--- Source passage Enclosed Below ---

By Nick Austin, Meteorologist / Reporter - bio | email
CHATTANOOGA (WRCB-TV) -- A year ago Dr. Susan Raschal read a brochure connecting tick bites with certain food allergies.
"I thought, hm, this is interesting. But I had never seen a case of it. So I didn't really pay a whole lot of attention to it," said Raschal.
That is until a month ago. She's had three patients exhibiting what seemed like the odd condition she read about. After connecting many dots Raschal realized eating certain foods after an assault by the tick added up to bad news.
"It causes an unusual reaction and that they then become or can become allergic to non-primate mammalian meat," explained Raschal.
If foods like beef, lamb, pork, or deer meat are ingested after being bitten, the results could be painful.
"Lips swelling. Your tongue swelling. Difficulty breathing," said Raschal.
Dairy can do a number on some people, too, but for now chicken is safe.
Unlike with normal food allergies, though, the symptoms of this condition may not appear for up to eight hours, causing misdiagnoses or undiagnosed.
The particular bugger at the root of the problem is the Lone Star tick, found abundantly in the south and hanging around longer than usual since much of the late fall has been mild.
Severe reactions first happened to D.J. Henderson in 2008 and resulted in a visit to the emergency room after a fishing trip.
"I was just red from head to feet. And I could feel, even in my hair, my head was swollen," explained Henderson.
He was treated for the symptoms and continued taking antihistamines, but the reactions persisted.
"I was scared," admitted Henderson.
A year later he saw Dr. Raschal who ordered testing and confirmed Henderson's condition. His blood work was off the charts for the antibody which causes the condition.
He's been much better since. But as an avid outdoors man and with no cure for the condition, he's become a near vegetarian to avoid further outbreaks.
"I've got a freezer full of venison which my wife will enjoy, I'm sure," said Henderson, laughing.
Raschal says avoiding the types of meats mentioned is the only way to prevent the reactions. However, in the case of an accidental ingestion she says to arm yourself with an auto-injectable dose of epinephrine. Then immediately go to a hospital.
Most of all, Raschal says information is power. "The more that people hear about this condition they're going to be telling their friends, their family members," said Raschal.
She also recommends that if you're diagnosed with this unusual allergy, wear a medical alert bracelet in case of an emergency.

--- End of Enclosed Source passage ---

Apply what you read:
• A. Which kinds of meat does the tick-allergy article say could bring painful results if eaten after a tick bite?
• B. Retype the stretch of the tick-allergy article from "By Nick Austin, Meteorologist" through "to bad news.", keeping every word and punctuation mark unchanged.
Rely only on the tick-allergy article for answers.

--- Information shown Enclosed Below ---

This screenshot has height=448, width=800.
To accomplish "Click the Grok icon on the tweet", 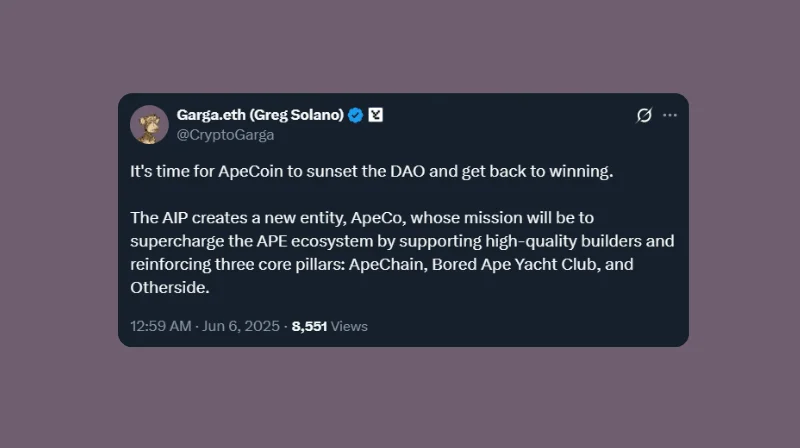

--- End of Enclosed Information shown ---

Outputs in order:
• A. Beef, lamb, pork, and deer meat.

• B.
By Nick Austin, Meteorologist / Reporter - bio | email
CHATTANOOGA (WRCB-TV) -- A year ago Dr. Susan Raschal read a brochure connecting tick bites with certain food allergies.
"I thought, hm, this is interesting. But I had never seen a case of it. So I didn't really pay a whole lot of attention to it," said Raschal.
That is until a month ago. She's had three patients exhibiting what seemed like the odd condition she read about. After connecting many dots Raschal realized eating certain foods after an assault by the tick added up to bad news.